» WHAT THIS TASK INVOLVES:
The lines from the one with "The height and width of the screenshot is (440, 868)." through the last line below are to be copied exactly; no other lines are to be returned.

» Stored data:
[Start of Attachment]
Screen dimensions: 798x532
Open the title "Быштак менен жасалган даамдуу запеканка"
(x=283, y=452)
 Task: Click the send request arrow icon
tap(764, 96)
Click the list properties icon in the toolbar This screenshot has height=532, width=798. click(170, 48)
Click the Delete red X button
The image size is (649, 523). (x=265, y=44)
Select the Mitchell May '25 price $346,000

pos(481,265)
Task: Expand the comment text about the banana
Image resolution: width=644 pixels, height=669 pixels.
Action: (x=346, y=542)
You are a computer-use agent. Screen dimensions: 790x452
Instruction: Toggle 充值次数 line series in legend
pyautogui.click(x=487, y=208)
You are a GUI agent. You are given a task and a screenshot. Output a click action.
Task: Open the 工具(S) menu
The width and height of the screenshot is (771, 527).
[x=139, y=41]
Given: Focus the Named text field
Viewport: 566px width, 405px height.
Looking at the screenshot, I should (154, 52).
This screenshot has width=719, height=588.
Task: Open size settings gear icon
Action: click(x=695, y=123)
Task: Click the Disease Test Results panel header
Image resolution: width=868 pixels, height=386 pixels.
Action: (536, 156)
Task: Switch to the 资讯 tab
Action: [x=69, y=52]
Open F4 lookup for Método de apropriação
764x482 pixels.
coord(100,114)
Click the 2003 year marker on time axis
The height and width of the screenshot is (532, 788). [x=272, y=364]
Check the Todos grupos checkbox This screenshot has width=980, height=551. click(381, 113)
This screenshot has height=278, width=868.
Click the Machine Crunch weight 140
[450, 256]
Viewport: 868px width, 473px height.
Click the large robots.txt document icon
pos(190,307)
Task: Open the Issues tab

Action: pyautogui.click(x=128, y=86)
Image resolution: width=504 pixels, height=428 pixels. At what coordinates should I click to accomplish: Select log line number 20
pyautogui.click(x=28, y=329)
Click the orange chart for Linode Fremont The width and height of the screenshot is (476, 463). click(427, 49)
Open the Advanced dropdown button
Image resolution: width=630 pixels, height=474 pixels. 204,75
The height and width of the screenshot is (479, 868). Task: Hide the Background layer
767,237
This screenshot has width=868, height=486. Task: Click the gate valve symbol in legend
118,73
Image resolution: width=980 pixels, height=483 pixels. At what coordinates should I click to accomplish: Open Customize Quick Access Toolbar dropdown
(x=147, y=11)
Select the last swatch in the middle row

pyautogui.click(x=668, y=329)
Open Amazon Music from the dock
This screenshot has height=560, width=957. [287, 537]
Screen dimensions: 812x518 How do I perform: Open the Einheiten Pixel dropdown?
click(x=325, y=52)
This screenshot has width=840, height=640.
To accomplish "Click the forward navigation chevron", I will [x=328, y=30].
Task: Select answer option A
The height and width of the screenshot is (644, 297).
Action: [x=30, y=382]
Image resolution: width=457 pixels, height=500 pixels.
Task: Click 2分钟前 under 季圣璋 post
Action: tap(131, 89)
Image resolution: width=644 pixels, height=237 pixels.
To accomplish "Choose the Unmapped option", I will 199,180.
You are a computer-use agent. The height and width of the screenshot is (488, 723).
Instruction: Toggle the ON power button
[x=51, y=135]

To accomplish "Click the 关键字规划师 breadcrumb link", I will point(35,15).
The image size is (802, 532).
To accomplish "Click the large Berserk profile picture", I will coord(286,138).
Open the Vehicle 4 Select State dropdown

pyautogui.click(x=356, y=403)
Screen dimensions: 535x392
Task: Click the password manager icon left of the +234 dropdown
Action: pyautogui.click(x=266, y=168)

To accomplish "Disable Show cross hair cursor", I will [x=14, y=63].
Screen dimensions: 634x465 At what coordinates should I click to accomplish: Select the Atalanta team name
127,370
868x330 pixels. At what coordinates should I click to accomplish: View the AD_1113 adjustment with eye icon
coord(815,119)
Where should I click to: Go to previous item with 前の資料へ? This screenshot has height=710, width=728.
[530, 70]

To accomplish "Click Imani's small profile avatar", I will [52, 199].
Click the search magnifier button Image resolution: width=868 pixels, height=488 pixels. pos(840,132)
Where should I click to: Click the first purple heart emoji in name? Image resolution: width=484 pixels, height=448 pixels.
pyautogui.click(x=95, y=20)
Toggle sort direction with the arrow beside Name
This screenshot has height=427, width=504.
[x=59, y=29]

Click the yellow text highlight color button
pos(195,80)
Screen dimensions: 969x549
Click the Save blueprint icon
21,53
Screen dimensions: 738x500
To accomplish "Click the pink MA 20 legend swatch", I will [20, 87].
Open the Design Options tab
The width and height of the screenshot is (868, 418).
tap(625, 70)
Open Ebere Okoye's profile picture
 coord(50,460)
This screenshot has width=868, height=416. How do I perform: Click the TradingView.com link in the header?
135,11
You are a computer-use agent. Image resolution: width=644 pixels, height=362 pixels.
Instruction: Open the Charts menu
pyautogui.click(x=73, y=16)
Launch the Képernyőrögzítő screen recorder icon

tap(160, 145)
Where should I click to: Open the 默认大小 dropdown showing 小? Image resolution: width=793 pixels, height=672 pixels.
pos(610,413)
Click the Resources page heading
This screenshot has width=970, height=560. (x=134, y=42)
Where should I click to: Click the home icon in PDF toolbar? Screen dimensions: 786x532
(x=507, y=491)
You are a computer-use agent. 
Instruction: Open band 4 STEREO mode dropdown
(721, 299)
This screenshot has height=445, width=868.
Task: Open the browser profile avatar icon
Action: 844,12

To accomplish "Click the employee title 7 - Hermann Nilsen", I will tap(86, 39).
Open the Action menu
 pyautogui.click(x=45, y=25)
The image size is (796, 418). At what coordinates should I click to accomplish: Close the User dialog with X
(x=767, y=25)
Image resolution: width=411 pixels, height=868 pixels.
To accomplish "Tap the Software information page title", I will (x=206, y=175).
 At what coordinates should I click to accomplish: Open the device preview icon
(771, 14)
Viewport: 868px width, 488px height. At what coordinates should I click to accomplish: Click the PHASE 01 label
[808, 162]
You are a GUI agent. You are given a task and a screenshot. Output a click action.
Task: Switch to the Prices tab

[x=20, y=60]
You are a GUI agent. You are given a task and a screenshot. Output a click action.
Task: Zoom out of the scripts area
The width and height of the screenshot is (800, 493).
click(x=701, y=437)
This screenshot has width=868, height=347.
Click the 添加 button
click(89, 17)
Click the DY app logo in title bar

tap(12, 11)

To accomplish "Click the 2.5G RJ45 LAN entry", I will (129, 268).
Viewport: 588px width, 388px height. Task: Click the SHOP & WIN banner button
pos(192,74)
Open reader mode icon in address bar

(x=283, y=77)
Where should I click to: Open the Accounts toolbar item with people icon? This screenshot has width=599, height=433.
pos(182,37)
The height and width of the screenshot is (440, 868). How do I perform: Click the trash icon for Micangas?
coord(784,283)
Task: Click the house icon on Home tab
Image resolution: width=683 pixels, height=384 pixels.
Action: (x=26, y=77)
[End of Attachment]
» EXERCISE RESPONSE:
The height and width of the screenshot is (440, 868). How do I perform: Click the trash icon for Micangas?
coord(784,283)
Task: Click the house icon on Home tab
Image resolution: width=683 pixels, height=384 pixels.
Action: (x=26, y=77)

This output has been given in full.